Le premier de ces sophismes, selon le vice-ministre, est la déclaration, le 29 janvier 2026, faisant de Cuba une menace inhabituelle et extraordinaire pour la sécurité nationale américaine. Une affirmation absurde, a-t-il souligné, qui « permet au président d’imposer des sanctions secondaires à des pays tiers afin de les contraindre à se joindre au blocus économique contre Cuba ».
Sur la base de ce prétexte fallacieux, a-t-il ajouté, des mesures ont été prises pour « priver Cuba de carburant et tenter de provoquer une crise humanitaire ».
Deuxièmement, il a qualifié d’absurde la désignation de Cuba comme État soutenant le terrorisme. « Cette désignation déclenche une série de mesures agressives et coercitives qui violent également le droit international », a-t-il souligné, faisant remarquer que même le Congrès américain n’a pas été en mesure de présenter de preuves à l’appui d’une telle accusation. Cette mesure, imposée puis retirée à plusieurs reprises par différentes administrations, est considérée par la communauté internationale comme un acte de coercition unilatérale contraire aux principes de la Charte des Nations Unies.

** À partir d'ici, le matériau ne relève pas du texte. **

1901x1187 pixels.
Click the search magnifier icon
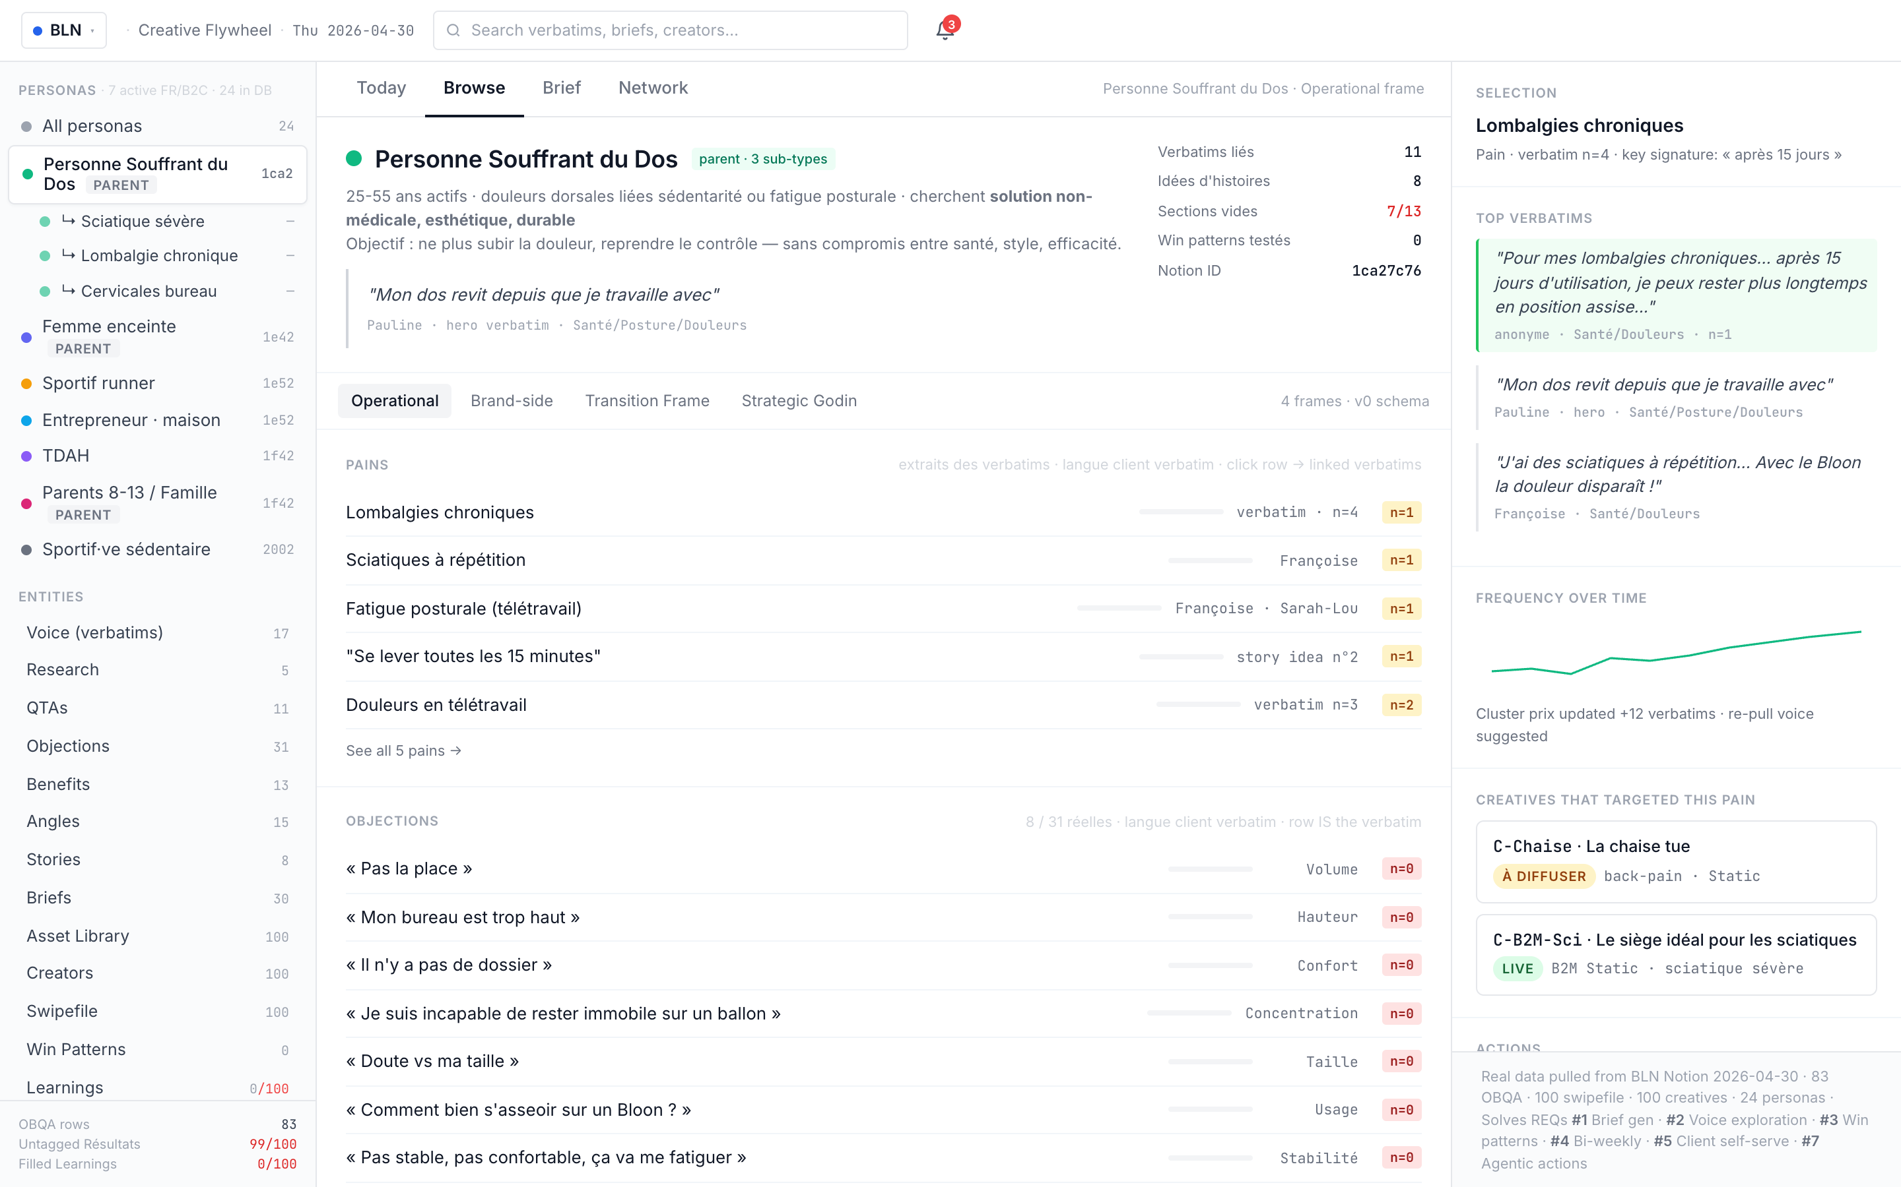click(453, 31)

Enfin, M. Fernández de Cossío a réfuté le fondement de la loi Helms-Burton, qui accuse à tort le gouvernement cubain d’avoir confisqué illégalement des biens appartenant à des Américains. « Cuba a légitimement nationalisé, par expropriation, des actifs et des biens appartenant à des propriétaires américains, dans le strict respect du droit national et en pleine conformité avec le droit international. » Le mécanisme de compensation prévu n’a pu être mis en œuvre car le gouvernement américain l’a rejeté, tout en se rendant coupable d’« organisation d’une invasion militaire mercenaire et de tentative d’assassinat du chef de la Révolution ».
Le vice-ministre a conclu que « l’immense pouvoir des États-Unis d’utiliser et de propager le mensonge jusqu’à ce qu’il devienne acceptable est devenu une arme efficace d’agression et d’imposition de sa volonté unilatérale et hégémonique, au détriment de la paix et des droits des autres nations ».